● Work instruction: Could you transcribe exactly the lines from the one containing "This screenshot has" through the last line of the records below, leaving out the pictures?

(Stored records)
◆ ◆ ◆ ◆
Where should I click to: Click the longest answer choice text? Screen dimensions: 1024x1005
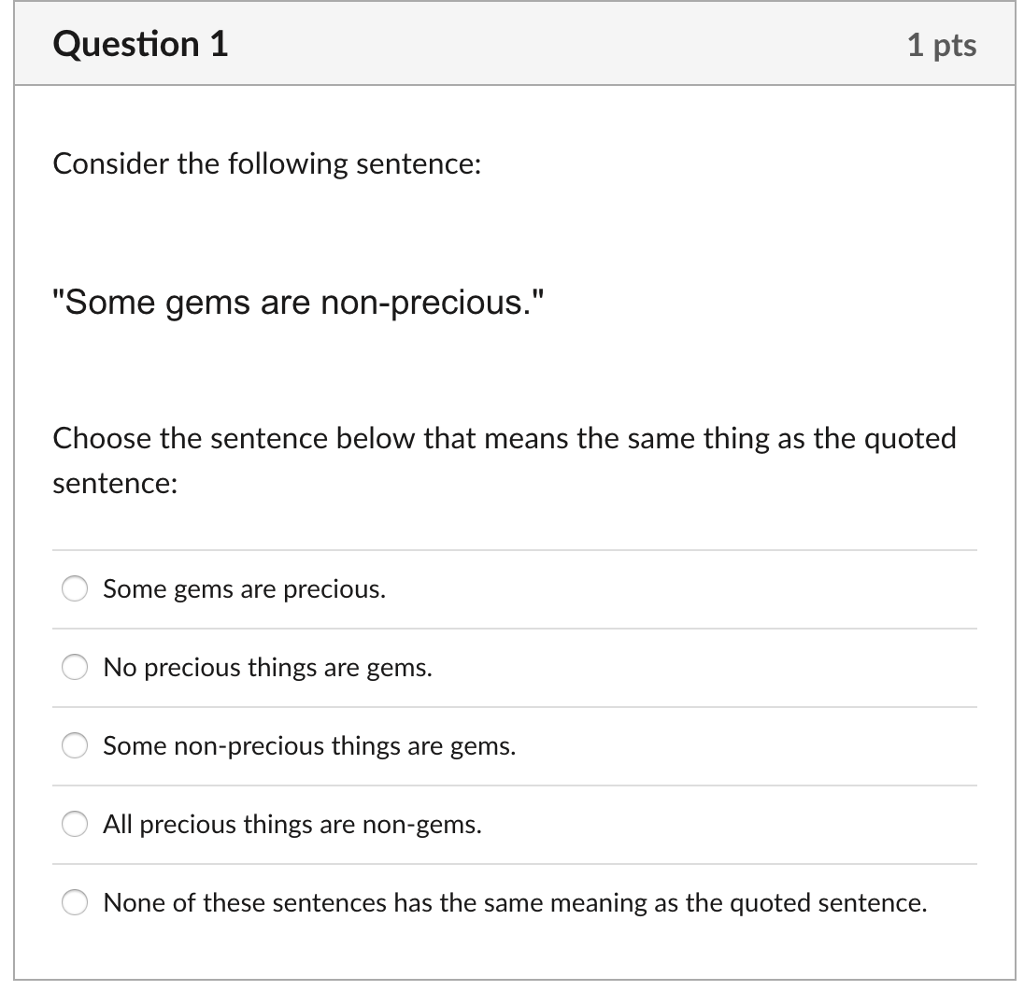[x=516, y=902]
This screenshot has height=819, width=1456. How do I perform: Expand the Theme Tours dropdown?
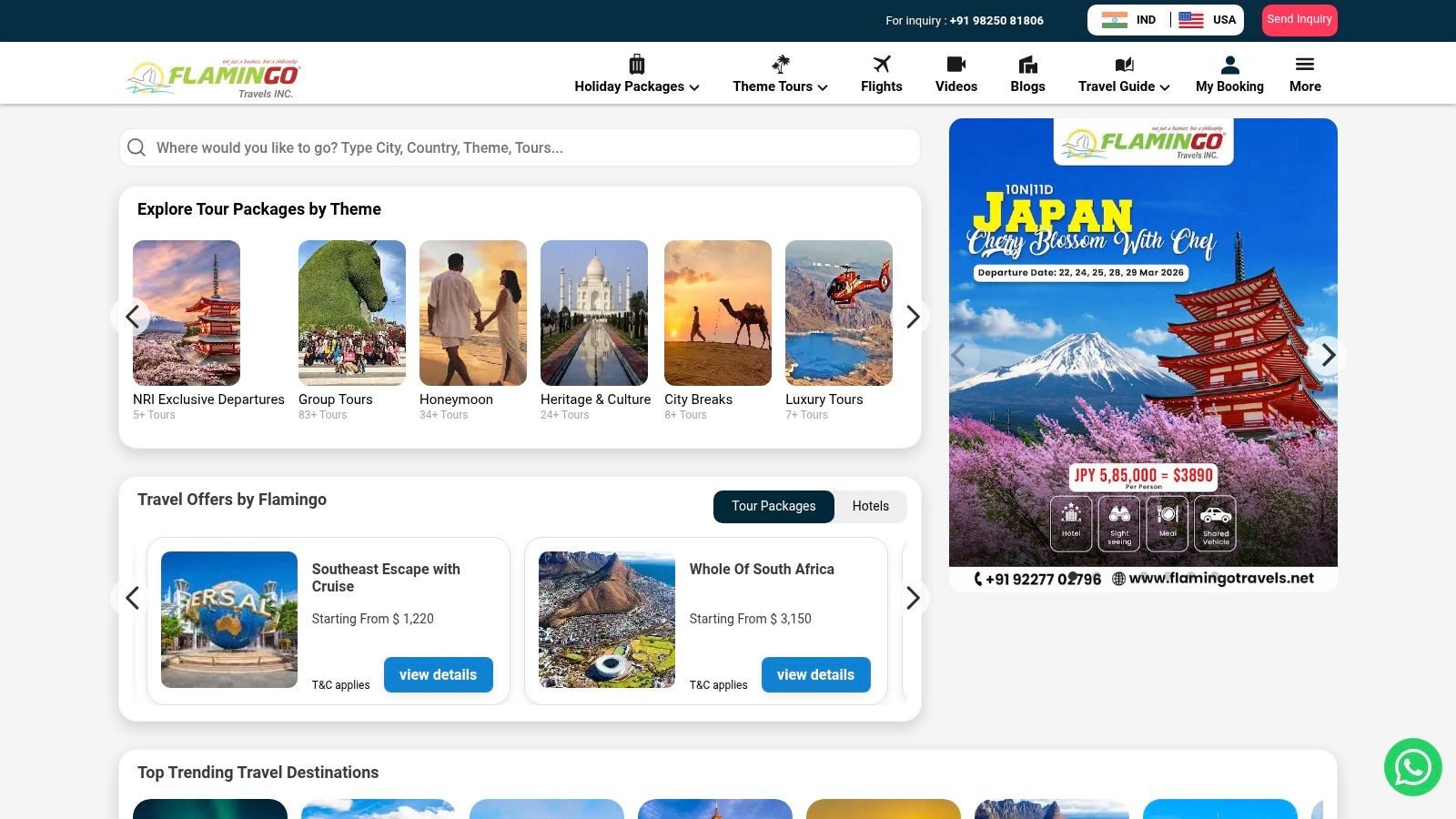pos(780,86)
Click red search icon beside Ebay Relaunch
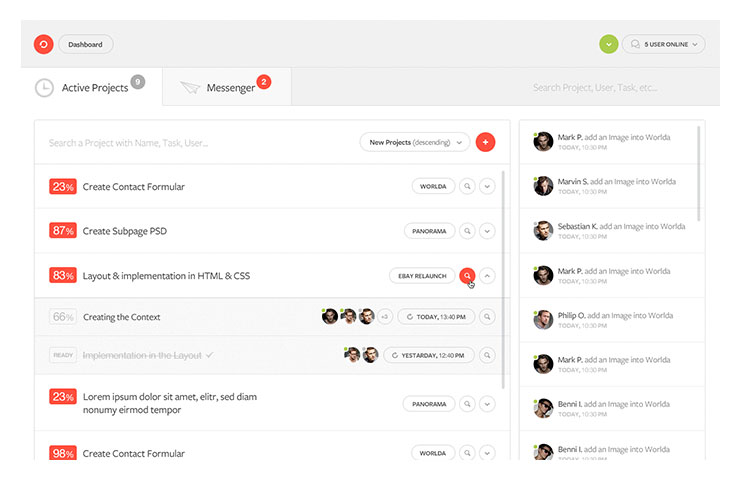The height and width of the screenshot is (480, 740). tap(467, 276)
◆ ◆ ◆ ◆
● Completed task:
This screenshot has height=819, width=1456. How do I perform: Expand the Theme Tours dropdown?
pos(780,86)
Click red search icon beside Ebay Relaunch
The height and width of the screenshot is (480, 740). tap(467, 276)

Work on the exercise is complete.